▸ OPDRACHT 1:
Kun je het verslag in twee zinnen samenvatten?

------------------------------

Verslag vergadering Commissie voor Economie, Werk, Sociale Economie, Wetenschap en Innovatie
Verslag
– Een aantal sprekers nemen mogelijk deel via videoconferentie.
De heer Ronse heeft het woord.
Ja, dit is eigenlijk niet zo’n leuk thema. We zijn allemaal serieus verschoten van het rapport van het Rekenhof in verband met het tenderbeleid van de Vlaamse Dienst voor Arbeidsbemiddeling en Beroepsopleiding (VDAB). Dat riep toch heel wat vragen op. We hebben voor een aantal zaken antwoorden gekregen tijdens de gedachtewisseling die we daarover hebben georganiseerd, maar er zijn toch nog een aantal vragen die, wat mij betreft, open blijven.
Ik wil van de gelegenheid gebruikmaken om u hier een aantal openstaande vragen te stellen, minister.
Het Rekenhof stelde onder meer vast dat VDAB vaak ad hoc beslist om opdrachten uit te besteden zonder inzicht in de factoren die tot succes leiden. Partners werden op een verschillende basis vergoed. En het meest problematisch is volgens mij dat aanbestedingsregels niet altijd werden gevolgd of bepaalde informatie niet beschikbaar was.
De raad van bestuur van VDAB heeft op 9 juni 2021 zijn fameuze actieplan voor een beter uitbestedingsbeleid goedgekeurd. Dat is ons ook toegelicht.
Minister, wat is de stand van zaken van het actieplan van de raad van bestuur van VDAB om het uitbestedingsbeleid te verbeteren? Welke stappen werden al ondernomen en wat zijn de concrete resultaten daarvan? Wat zijn de prioriteiten voor de komende maanden?
Heeft VDAB op dit moment een overzicht van alle tenderopdrachten waarbij de aanbestedingsregels niet werden gevolgd? Wat zal daarmee gebeuren? Zijn er op vandaag nog tenderopdrachten lopende die, als ik dat zo mag uitdrukken, niet wettelijk zijn? Ik heb het dan over overeenkomsten waarbij de aanbestedingsregels niet correct werden gevolgd. Zo ja, kan ik daar een lijst van krijgen?
Minister Crevits heeft het woord.

------------------------------

▸ OPDRACHT 2:
Geef de regels uit de opsomming als JSON-lijst van strings, één string per regel en zonder lege regels: begin bij de regel met "1968x1267 pixels." en stop na de regel met "will [x=730, y=248].".

------------------------------

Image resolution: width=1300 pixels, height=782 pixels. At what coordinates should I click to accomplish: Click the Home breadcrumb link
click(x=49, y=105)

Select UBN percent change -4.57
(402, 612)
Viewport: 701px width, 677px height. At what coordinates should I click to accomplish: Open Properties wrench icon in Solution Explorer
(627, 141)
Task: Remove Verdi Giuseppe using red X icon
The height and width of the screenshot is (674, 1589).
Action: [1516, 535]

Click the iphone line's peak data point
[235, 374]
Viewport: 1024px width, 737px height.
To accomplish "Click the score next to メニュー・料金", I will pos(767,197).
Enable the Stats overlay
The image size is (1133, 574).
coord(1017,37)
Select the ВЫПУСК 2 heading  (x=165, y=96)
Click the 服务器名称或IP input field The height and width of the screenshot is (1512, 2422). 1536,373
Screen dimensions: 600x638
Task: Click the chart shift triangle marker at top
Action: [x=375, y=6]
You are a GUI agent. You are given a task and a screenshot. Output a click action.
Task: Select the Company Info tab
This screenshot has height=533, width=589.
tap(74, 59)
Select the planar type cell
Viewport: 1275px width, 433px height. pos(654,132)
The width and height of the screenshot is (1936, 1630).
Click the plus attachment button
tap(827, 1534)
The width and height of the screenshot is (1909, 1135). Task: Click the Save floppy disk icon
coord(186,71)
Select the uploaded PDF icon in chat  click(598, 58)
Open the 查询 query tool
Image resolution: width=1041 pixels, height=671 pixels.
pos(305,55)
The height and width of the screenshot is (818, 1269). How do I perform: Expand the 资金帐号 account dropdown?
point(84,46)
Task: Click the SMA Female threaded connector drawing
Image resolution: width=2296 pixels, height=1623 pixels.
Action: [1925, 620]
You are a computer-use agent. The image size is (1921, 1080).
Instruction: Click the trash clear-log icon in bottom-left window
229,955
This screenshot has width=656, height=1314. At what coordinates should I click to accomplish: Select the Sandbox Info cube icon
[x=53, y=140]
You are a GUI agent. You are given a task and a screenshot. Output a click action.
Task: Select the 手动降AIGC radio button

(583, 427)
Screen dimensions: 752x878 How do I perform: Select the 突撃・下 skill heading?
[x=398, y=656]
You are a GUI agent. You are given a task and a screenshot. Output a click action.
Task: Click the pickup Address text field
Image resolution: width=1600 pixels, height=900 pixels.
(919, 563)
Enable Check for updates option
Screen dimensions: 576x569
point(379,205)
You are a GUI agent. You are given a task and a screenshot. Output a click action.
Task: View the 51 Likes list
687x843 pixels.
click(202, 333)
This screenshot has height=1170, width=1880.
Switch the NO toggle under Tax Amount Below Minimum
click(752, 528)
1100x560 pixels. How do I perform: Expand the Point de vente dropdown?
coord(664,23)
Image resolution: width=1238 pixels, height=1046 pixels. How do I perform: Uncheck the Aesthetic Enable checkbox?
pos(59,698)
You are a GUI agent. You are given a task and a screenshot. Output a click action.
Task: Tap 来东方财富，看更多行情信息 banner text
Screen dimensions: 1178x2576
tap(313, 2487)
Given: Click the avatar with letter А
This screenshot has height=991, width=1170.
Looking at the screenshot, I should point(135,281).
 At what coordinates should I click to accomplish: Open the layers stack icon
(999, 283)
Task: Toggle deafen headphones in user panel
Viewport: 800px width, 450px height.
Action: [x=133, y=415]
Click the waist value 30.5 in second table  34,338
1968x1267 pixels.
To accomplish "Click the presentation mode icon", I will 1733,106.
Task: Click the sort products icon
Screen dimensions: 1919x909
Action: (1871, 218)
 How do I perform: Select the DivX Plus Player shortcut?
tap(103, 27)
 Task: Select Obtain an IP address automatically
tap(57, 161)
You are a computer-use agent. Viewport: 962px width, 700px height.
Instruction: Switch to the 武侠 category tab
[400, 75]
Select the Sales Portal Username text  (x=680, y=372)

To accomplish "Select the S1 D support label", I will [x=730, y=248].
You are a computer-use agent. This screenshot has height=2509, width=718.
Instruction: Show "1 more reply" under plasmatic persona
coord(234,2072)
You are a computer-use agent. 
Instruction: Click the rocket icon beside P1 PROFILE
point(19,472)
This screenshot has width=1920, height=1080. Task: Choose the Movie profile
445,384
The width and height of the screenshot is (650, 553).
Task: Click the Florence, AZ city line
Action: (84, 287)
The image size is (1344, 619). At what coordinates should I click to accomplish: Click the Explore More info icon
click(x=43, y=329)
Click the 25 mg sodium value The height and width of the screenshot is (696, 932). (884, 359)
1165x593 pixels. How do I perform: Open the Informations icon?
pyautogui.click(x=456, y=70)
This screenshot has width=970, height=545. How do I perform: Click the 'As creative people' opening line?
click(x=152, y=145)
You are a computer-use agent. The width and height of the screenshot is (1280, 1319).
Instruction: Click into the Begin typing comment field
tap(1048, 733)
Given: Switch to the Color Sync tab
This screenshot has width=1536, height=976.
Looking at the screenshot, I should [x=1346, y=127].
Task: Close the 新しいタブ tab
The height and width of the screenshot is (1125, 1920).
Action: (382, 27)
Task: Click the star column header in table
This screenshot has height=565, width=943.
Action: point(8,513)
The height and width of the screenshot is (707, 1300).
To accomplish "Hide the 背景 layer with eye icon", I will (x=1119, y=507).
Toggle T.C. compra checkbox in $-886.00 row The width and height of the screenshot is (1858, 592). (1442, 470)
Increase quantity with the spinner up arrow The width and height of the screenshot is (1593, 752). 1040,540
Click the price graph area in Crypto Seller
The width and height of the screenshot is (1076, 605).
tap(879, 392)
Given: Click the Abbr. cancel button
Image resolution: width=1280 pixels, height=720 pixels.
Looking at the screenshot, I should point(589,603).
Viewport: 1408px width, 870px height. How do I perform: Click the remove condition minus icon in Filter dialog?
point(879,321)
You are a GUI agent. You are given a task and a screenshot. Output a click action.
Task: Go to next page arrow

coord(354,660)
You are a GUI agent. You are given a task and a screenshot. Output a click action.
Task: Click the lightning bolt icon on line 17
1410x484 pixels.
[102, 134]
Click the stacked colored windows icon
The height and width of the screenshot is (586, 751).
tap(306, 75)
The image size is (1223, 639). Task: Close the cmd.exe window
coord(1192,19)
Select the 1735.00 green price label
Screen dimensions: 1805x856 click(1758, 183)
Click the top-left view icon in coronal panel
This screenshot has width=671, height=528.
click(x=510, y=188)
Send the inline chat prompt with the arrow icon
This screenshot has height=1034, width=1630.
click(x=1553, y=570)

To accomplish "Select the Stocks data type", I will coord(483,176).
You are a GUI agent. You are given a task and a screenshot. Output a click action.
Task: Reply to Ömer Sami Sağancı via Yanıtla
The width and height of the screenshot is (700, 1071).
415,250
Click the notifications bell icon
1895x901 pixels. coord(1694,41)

------------------------------

▸ EINDRESULTAAT 1:
De heer Ronse verwijst naar het rapport van het Rekenhof over het tenderbeleid van VDAB, dat onder meer vaststelde dat VDAB vaak ad hoc besliste om opdrachten uit te besteden en dat aanbestedingsregels niet altijd werden gevolgd. Hij vraagt de minister naar de stand van zaken van het actieplan dat de raad van bestuur van VDAB op 9 juni 2021 goedkeurde, en of VDAB een overzicht heeft van de tenderopdrachten waarbij die regels niet werden gevolgd.

▸ EINDRESULTAAT 2:
[
  "1968x1267 pixels.",
  "To accomplish \"Click the presentation mode icon\", I will 1733,106.",
  "Task: Click the sort products icon",
  "Screen dimensions: 1919x909",
  "Action: (1871, 218)",
  " How do I perform: Select the DivX Plus Player shortcut?",
  "tap(103, 27)",
  " Task: Select Obtain an IP address automatically",
  "tap(57, 161)",
  "You are a computer-use agent. Viewport: 962px width, 700px height.",
  "Instruction: Switch to the 武侠 category tab",
  "[400, 75]",
  "Select the Sales Portal Username text  (x=680, y=372)",
  "To accomplish \"Select the S1 D support label\", I will [x=730, y=248]."
]